Our country also boasts three of the six cities awarded the title of “Creative Cities for Gastronomy”, the initiative promoted by UNESCO to network and promote cooperation between the centers which have identified creativity and gastronomy as strategic elements for sustainable urban development. Parma (Emilia-Romagna) and Alba (Piedmont) received the prestigious award in 2015 and 2017, respectively, thanks to both the food and wine excellency of the two territories and their commitment to the development of innovative policies and best practices that feature food and wine. In 2019 the city of Bergamo was added to the list, thanks to its gastronomic heritage rich in traditional products, among which the production of cheese stand out, representing a strong link between the city and the valleys.
The European panorama
As of 2020 there are 29 European sites protected and connected to gastronomy; of these, 13 are tangible and 16 intangible. The first nominations date back to the end of the 1970s, with the recognition of the salt mines of Wieliczka and Bochnia (Poland). Between the 1980s and the early 2000s, the French salt mines of Salins-les-Bains and Arc-et-Senans (1982), the Portuguese wine-growing region of Alto Douro (1989), the landscape of wine culture on the island of Pico in Portugal (1996), the Hungarian wine-growing region of Tokaj (2002) and the terraced vineyards of Lavaux in Switzerland (2007) were included.
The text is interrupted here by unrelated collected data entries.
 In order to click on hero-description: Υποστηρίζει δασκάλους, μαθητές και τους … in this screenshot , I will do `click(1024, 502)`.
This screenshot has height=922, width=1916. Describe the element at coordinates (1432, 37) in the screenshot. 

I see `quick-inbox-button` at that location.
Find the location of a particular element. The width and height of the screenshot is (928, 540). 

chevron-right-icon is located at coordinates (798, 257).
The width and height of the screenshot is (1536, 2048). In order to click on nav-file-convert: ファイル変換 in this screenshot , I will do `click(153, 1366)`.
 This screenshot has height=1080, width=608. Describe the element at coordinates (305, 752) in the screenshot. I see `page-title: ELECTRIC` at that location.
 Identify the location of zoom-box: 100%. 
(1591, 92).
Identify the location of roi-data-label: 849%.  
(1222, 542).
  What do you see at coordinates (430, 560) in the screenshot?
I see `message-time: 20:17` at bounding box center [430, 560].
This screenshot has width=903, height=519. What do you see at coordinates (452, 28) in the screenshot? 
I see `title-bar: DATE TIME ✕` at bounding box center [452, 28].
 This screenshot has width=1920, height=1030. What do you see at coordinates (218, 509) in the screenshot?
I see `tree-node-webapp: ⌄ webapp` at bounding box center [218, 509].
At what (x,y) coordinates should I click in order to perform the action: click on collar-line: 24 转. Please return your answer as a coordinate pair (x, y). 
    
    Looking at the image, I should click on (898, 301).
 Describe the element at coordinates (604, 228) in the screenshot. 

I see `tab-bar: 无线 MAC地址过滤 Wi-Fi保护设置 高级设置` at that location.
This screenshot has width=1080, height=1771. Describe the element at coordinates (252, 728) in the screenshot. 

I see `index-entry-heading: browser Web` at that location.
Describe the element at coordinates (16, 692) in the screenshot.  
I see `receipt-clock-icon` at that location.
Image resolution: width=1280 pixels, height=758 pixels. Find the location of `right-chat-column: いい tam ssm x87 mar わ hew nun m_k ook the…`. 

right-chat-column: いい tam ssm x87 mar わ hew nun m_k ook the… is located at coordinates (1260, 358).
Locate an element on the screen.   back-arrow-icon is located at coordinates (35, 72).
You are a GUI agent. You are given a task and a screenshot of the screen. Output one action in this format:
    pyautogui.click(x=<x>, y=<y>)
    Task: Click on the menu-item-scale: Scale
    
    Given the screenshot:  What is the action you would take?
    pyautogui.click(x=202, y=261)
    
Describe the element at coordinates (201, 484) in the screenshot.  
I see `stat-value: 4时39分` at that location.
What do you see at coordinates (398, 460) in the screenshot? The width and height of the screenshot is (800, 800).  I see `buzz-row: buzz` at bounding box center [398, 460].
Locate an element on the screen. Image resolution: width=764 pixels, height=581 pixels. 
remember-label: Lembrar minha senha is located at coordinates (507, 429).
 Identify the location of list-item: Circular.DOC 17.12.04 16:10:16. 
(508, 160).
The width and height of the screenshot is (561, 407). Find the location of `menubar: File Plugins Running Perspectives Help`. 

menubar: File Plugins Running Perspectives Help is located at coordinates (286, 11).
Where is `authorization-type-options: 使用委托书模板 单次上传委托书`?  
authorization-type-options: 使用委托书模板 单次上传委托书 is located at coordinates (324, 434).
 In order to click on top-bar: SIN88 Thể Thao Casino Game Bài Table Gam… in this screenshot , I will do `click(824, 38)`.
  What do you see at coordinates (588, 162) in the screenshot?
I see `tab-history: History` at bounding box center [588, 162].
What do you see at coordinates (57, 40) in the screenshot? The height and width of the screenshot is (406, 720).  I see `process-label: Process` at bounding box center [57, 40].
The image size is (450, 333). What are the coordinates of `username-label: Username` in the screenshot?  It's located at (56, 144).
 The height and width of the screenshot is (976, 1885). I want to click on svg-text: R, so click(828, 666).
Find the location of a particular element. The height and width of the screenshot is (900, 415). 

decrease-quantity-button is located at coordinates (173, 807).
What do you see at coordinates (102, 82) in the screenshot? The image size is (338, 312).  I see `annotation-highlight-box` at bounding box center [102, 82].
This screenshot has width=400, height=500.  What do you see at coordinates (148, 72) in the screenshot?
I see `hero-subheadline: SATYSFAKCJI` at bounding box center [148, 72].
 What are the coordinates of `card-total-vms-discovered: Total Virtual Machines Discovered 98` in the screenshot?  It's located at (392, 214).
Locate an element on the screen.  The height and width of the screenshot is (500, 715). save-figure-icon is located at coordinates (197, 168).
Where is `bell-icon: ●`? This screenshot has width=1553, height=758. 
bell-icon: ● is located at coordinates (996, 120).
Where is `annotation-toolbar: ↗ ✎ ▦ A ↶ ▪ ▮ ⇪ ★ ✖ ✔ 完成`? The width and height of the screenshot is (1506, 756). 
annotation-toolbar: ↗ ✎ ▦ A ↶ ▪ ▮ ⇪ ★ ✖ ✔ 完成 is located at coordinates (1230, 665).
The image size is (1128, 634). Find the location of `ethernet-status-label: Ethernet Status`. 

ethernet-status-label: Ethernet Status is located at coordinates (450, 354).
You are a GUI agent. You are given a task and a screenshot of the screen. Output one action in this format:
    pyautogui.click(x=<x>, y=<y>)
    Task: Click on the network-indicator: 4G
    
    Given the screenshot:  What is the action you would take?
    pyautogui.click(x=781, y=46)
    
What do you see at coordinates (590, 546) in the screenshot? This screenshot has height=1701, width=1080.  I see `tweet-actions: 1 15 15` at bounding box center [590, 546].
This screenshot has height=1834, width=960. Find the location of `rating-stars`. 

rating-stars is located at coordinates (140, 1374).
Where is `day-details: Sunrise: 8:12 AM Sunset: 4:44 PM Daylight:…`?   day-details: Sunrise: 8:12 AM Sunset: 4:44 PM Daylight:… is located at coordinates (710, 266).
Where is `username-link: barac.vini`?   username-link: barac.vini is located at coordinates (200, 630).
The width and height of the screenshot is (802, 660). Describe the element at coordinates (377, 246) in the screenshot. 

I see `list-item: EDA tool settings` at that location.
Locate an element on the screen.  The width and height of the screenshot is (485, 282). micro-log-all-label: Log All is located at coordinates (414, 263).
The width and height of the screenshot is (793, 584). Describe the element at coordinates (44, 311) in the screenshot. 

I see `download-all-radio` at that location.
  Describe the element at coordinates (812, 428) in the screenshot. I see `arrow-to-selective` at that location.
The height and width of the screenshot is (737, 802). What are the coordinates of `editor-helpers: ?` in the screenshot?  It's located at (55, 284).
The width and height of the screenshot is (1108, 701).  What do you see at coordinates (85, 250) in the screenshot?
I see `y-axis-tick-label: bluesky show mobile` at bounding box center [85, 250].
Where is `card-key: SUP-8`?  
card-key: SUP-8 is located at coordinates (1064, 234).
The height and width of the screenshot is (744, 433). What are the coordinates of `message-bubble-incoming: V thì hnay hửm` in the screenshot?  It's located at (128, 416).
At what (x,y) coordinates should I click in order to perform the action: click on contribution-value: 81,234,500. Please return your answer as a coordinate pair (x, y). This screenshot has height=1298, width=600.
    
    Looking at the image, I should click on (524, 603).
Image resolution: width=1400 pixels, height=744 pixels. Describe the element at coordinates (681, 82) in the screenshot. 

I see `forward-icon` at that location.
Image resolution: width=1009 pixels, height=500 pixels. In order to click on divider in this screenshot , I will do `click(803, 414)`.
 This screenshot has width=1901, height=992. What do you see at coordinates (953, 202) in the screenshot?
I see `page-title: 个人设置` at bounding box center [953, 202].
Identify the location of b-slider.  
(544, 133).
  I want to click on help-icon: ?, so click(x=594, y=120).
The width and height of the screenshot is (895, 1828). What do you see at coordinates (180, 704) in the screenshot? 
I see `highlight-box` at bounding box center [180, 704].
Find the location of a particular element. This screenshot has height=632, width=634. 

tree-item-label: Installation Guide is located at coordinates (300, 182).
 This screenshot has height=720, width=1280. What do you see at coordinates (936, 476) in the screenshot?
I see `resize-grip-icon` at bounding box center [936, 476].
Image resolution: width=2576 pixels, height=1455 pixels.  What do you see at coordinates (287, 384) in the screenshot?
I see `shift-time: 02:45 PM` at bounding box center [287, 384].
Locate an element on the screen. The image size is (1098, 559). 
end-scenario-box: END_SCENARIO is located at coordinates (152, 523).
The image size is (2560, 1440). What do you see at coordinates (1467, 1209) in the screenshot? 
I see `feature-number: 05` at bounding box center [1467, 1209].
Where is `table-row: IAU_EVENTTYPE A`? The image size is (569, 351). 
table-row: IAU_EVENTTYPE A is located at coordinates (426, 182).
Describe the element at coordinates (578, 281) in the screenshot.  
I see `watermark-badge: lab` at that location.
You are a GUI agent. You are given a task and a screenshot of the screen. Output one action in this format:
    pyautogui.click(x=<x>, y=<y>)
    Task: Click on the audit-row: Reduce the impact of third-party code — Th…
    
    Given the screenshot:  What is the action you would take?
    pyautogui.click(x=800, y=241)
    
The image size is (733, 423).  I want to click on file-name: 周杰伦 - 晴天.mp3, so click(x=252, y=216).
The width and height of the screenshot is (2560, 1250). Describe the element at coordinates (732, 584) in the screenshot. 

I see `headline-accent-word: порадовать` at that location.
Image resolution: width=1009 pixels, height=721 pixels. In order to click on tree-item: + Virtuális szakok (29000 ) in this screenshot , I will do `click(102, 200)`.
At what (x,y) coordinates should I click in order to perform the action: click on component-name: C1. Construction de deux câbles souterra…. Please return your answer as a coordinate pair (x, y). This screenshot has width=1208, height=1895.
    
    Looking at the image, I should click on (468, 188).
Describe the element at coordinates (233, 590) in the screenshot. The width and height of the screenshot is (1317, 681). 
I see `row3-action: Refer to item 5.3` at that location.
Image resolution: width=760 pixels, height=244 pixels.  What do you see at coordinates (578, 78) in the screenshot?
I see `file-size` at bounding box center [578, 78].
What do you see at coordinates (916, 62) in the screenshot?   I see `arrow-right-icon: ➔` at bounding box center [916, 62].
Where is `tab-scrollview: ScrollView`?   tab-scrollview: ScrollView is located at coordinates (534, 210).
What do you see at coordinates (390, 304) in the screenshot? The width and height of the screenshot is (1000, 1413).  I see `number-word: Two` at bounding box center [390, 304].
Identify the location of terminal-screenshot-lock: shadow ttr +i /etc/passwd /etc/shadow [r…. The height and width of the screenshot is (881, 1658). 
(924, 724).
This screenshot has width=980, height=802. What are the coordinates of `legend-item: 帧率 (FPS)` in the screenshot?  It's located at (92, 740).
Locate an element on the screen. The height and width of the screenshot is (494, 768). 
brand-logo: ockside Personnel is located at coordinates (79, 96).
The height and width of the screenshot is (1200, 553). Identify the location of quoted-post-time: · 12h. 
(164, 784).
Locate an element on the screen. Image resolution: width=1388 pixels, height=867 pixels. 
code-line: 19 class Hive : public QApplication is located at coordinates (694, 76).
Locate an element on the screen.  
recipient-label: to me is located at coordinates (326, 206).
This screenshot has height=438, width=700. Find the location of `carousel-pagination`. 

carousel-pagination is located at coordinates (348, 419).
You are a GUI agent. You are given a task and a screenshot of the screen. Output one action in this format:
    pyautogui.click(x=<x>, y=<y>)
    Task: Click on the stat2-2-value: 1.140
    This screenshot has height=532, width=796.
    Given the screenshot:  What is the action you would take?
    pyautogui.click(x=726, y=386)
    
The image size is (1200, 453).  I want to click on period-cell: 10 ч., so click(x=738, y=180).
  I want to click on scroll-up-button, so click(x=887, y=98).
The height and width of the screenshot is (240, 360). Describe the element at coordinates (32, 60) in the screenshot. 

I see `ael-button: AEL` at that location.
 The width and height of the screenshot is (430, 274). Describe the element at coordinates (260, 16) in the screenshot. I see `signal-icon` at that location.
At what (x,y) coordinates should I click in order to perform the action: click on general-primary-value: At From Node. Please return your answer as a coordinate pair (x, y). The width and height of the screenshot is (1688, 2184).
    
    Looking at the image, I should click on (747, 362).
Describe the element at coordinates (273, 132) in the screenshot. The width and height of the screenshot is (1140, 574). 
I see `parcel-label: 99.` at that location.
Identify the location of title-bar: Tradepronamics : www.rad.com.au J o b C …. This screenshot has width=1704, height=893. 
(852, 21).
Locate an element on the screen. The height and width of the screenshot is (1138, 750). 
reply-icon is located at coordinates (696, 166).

But it is in the last decade that we are witnessing a rapid and consistent growth of the properties included in the UNESCO list, index of a renewed attention and a strong desire to protect the local gastronomy culture both in its tangible and intangible expressions. Excluding Italy, the agricultural landscapes of Causses and Cévennes (France) and Kujataa (Denmark), the French wine territories of Champagne and Bourgogne have been added. Moving on to the intangible, the list is much broader and more varied, including, among others, Belgian brass culture, Turkish coffee, the gastronomic meal of the French and the artisanal techniques of lime production of Morón de la Frontera in Spain.
As far as the “Creative Cities for Gastronomy” are concerned, besides the 3 Italian cities (Alba, Parma and Bergamo) there are Burgos and Denia in Spain, Östersund in Sweden and Bergen in Norway.